Le cadre légal. La trêve hivernale est inscrite à l’article L. 412-6 du Code des procédures civiles d’exécution, dans sa rédaction issue de la loi n° 2014-366 du 24 mars 2014 dite « loi Alur ». Elle court chaque année du 1er novembre au 31 mars inclus. Le principe a été étendu, par le Code de l’énergie, aux coupures d’électricité et de gaz, qui sont elles aussi suspendues pendant cette période ; les coupures d’eau sont, elles, interdites toute l’année (article L. 115-3 du Code de l’action sociale et des familles).
Ce que la trêve suspend, et ce qu’elle ne suspend pas. Pendant la trêve, l’expulsion physique d’un locataire en titre est suspendue, quel que soit le motif (loyers impayés, troubles de voisinage, défaut d’assurance). En revanche, les procédures judiciaires peuvent continuer : le propriétaire peut faire délivrer un commandement de payer par commissaire de justice, saisir le juge des contentieux de la protection et obtenir un jugement. Les loyers et charges restent dus. La dette continue de courir et porte intérêts.
Exceptions à la trêve. L’article L. 412-6 prévoit plusieurs cas où la trêve ne s’applique pas : occupation d’un immeuble frappé d’un arrêté de mise en sécurité ou de péril, expulsion ordonnée par le juge aux affaires familiales en cas de violences conjugales, relogement adapté garanti au locataire, ou encore squat. La loi n° 2023-668 du 27 juillet 2023, dite loi Kasbarian-Bergé, a durci le régime applicable aux squatteurs : les peines sont passées d’un an de prison et 15 000 € d’amende à trois ans et 45 000 €, et leur expulsion peut intervenir en tout temps.
Sanctions contre les propriétaires qui passent en force. Toute tentative d’expulsion par voie de fait (changement de serrure, coupure d’eau, harcèlement, mise des affaires sur le palier) constitue une violation de domicile et est punie de trois ans d’emprisonnement et 30 000 € d’amende (article 226-4-2 du Code pénal). Seul un commissaire de justice, mandaté par une décision exécutoire, peut procéder à l’expulsion, et uniquement les jours ouvrables entre 6 h et 21 h.

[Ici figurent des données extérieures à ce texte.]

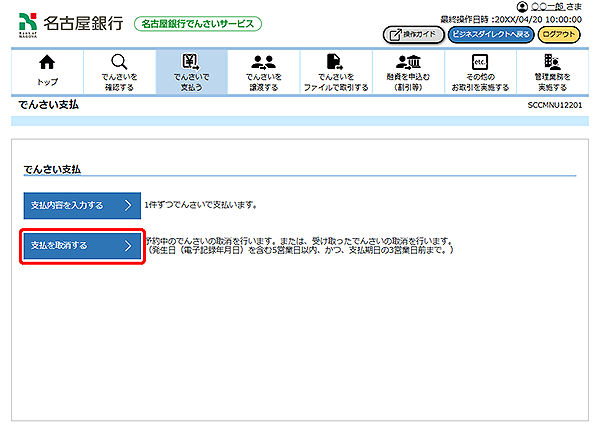Click the underlined でんさい支払 section heading
600x427 pixels.
[x=52, y=169]
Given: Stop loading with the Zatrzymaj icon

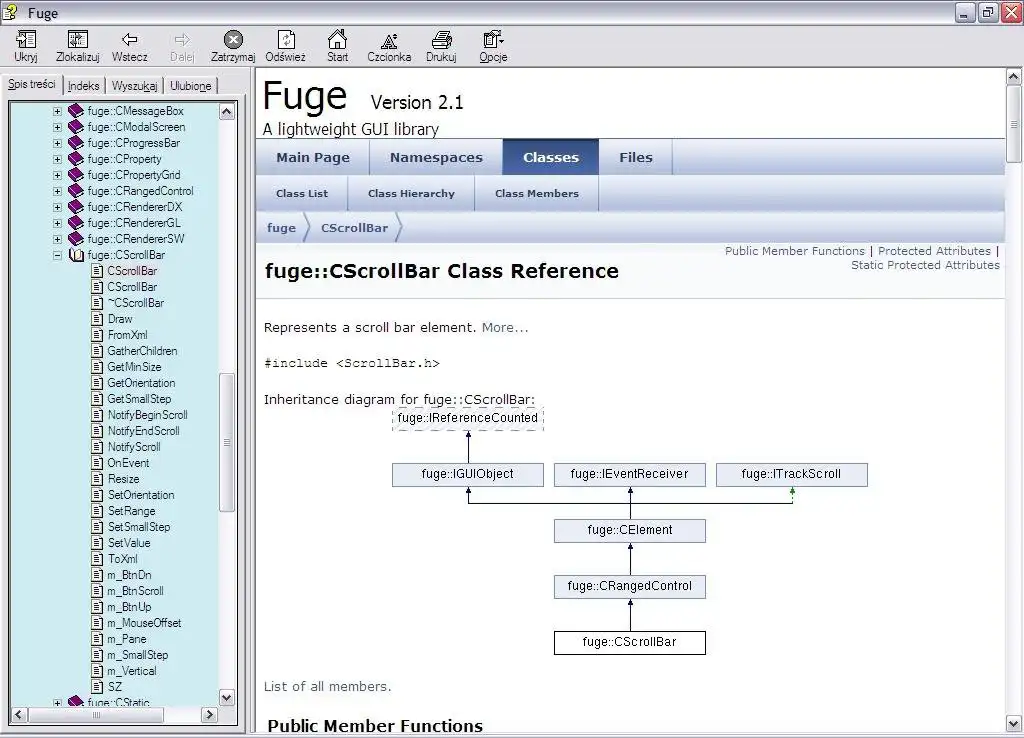Looking at the screenshot, I should pyautogui.click(x=233, y=40).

Recours du locataire après le 31 mars. Un locataire menacé d’expulsion peut saisir le juge de l’exécution pour demander un délai de paiement ou un sursis, accordé de trois mois à trois ans selon l’article L. 412-3 du Code des procédures civiles d’exécution. Il peut aussi mobiliser le Fonds de solidarité pour le logement (FSL), saisir la commission de surendettement de la Banque de France, ou appeler les plateformes Allo Prévention Expulsion (0805 299 049) ou SOS Loyers Impayés (0805 160 075), gérées respectivement par la Fondation pour le Logement des Défavorisés et l’ANIL.